• STATED TASK
Starting at the line that has "Click the first" and ending after the last of the records, rewrite those lines with "Documents" swapped in for "Desktop", leaving everything else the same.

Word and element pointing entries

# # # # #

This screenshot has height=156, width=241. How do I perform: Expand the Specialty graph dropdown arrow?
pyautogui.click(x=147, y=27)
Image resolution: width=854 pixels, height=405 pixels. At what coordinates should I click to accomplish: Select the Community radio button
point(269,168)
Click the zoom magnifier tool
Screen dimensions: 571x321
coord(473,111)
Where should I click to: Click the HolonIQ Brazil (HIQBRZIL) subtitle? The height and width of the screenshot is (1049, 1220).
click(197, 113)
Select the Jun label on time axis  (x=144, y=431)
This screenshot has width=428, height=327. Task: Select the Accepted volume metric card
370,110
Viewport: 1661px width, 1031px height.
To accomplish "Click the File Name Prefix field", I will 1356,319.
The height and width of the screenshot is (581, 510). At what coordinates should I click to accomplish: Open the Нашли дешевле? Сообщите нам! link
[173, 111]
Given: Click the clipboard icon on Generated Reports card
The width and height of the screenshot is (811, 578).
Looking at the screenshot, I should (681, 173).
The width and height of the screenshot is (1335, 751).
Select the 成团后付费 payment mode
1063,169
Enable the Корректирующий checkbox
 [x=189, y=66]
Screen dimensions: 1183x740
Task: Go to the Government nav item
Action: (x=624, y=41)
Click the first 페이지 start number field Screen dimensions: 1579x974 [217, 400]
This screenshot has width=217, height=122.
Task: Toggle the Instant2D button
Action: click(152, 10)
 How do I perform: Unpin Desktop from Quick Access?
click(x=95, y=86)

# # # # #

• RESPONSE TO THE TASK
Click the first 페이지 start number field Screen dimensions: 1579x974 [217, 400]
This screenshot has width=217, height=122.
Task: Toggle the Instant2D button
Action: click(152, 10)
 How do I perform: Unpin Documents from Quick Access?
click(x=95, y=86)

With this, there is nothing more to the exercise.